> **Work to complete**
Count how many lines below include the word "computer". Answer with a number only.

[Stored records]
=-=-=

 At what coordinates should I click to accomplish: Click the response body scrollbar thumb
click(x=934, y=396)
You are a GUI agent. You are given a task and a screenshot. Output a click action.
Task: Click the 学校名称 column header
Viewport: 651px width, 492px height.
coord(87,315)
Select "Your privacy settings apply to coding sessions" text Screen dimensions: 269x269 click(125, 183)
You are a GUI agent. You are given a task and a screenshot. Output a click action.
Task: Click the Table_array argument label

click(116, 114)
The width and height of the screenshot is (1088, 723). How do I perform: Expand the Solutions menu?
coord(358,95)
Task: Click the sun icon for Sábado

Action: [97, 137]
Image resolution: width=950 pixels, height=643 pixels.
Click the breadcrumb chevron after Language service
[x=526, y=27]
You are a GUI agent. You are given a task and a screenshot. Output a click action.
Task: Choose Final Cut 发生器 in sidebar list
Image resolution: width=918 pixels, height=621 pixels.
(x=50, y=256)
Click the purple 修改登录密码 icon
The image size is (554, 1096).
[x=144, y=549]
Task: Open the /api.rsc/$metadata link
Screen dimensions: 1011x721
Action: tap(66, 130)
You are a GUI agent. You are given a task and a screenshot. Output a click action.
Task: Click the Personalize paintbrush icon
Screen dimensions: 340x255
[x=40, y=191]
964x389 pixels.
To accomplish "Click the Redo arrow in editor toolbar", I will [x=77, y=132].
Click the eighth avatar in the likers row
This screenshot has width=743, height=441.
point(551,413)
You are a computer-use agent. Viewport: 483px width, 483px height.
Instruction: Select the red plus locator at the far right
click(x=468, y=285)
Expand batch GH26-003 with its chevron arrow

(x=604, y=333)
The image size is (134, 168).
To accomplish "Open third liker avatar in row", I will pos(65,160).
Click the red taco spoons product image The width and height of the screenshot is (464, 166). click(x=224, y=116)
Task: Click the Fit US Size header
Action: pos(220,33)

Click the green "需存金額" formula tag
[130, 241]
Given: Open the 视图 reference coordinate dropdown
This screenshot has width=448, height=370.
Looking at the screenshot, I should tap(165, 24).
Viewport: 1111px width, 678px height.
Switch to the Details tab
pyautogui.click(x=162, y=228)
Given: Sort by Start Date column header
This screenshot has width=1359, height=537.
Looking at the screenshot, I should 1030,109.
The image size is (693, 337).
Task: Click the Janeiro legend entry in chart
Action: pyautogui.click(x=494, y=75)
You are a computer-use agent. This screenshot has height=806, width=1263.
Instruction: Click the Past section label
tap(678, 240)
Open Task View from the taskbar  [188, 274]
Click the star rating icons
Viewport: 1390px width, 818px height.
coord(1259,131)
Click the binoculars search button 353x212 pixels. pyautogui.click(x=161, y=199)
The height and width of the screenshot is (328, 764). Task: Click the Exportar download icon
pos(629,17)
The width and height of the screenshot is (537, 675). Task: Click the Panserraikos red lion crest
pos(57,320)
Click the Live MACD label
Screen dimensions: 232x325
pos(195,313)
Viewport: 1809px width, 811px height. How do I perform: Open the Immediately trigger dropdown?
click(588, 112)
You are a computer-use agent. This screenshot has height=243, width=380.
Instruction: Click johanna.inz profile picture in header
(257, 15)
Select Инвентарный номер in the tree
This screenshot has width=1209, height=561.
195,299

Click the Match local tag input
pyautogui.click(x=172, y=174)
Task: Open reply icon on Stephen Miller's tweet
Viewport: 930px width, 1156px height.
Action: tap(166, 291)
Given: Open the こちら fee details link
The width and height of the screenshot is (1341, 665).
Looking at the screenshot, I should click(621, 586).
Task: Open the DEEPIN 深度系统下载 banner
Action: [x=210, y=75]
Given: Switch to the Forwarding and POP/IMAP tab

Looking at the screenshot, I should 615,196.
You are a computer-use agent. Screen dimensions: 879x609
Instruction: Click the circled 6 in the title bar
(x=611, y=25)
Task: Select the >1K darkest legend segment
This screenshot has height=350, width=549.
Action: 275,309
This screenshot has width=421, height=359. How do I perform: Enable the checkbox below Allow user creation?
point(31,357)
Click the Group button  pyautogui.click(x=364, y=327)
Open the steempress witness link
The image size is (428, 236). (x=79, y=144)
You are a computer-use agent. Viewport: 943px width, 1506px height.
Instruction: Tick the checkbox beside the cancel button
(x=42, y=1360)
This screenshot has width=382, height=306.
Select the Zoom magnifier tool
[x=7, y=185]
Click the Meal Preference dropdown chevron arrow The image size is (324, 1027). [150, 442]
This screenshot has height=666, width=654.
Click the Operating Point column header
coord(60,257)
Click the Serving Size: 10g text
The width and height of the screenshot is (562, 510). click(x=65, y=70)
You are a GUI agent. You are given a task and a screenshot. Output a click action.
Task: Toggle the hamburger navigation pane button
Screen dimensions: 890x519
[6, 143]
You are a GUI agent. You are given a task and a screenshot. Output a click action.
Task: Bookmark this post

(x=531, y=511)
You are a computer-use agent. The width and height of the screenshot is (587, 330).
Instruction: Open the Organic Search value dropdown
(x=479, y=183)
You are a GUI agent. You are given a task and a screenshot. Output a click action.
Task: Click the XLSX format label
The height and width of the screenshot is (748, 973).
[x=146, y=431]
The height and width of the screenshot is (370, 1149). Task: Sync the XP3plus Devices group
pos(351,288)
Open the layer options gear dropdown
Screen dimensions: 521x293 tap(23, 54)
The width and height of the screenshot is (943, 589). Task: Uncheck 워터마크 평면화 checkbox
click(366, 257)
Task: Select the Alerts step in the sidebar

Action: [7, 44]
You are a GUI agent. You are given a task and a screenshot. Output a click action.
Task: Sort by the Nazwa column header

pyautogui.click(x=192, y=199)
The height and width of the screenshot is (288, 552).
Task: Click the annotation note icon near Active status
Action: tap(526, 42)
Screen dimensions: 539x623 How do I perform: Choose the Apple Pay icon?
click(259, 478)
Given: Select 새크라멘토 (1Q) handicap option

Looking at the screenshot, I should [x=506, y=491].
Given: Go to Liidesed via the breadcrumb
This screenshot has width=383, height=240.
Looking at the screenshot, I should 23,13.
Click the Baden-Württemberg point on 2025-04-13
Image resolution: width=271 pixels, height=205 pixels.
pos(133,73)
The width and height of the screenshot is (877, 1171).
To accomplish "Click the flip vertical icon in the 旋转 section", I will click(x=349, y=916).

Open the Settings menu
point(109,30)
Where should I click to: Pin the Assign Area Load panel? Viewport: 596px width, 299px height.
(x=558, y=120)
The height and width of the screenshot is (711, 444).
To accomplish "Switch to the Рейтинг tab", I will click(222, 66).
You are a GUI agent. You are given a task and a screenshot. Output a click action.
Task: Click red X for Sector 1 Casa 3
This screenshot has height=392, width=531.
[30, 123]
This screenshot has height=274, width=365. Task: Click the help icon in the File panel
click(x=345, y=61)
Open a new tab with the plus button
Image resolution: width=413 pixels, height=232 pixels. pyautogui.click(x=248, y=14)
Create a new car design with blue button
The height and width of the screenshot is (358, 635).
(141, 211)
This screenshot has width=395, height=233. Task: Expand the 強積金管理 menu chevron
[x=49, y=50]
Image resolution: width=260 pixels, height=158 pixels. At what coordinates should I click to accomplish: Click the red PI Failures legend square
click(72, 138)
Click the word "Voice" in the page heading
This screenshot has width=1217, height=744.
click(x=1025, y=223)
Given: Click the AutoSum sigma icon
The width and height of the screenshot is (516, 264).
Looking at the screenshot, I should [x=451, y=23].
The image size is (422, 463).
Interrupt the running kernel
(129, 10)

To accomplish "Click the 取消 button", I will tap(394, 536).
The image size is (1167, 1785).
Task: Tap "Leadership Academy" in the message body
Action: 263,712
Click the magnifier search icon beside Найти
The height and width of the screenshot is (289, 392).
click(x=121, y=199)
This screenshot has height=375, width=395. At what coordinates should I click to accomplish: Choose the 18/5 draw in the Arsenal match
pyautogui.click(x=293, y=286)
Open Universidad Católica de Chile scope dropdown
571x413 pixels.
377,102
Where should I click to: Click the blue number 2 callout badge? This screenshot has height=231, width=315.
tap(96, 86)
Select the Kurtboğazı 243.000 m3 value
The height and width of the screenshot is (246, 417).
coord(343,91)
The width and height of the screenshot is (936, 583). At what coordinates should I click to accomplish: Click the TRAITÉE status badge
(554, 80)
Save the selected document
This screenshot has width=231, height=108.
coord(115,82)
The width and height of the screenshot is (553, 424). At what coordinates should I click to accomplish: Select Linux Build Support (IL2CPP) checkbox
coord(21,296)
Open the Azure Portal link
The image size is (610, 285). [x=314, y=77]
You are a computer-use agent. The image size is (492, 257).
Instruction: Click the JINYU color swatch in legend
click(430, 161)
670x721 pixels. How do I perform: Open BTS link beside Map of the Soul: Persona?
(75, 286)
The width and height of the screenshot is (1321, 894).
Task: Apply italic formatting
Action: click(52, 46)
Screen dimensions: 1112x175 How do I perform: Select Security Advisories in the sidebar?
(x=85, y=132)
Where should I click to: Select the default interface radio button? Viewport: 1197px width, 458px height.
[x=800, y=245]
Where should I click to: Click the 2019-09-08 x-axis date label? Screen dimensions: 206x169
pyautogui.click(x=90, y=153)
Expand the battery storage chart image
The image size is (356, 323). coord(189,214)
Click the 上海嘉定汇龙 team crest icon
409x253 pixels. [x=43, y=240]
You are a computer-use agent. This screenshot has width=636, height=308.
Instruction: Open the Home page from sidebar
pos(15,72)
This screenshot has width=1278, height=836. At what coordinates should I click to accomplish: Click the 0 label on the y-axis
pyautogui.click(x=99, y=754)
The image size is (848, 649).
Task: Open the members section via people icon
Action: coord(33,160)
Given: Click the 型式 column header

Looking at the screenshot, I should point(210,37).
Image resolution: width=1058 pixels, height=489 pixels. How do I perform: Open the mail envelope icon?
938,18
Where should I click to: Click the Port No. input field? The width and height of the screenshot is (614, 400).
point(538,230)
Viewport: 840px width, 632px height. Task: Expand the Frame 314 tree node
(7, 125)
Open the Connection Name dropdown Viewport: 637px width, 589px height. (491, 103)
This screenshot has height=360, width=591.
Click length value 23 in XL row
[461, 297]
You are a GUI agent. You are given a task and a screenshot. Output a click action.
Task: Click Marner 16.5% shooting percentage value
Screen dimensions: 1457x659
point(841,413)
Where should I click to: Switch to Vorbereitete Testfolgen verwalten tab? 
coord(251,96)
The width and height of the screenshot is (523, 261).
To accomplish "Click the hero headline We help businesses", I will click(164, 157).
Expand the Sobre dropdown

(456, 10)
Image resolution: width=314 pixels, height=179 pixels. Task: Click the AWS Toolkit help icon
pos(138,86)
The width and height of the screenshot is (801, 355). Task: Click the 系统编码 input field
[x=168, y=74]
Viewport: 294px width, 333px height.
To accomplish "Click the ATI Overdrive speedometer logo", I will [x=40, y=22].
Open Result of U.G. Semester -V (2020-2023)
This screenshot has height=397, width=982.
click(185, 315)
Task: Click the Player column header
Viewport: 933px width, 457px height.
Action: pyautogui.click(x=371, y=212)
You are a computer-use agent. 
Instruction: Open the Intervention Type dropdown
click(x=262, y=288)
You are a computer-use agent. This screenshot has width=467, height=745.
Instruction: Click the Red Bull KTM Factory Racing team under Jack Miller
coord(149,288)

=-=-=

> **Solution to the exercise**
10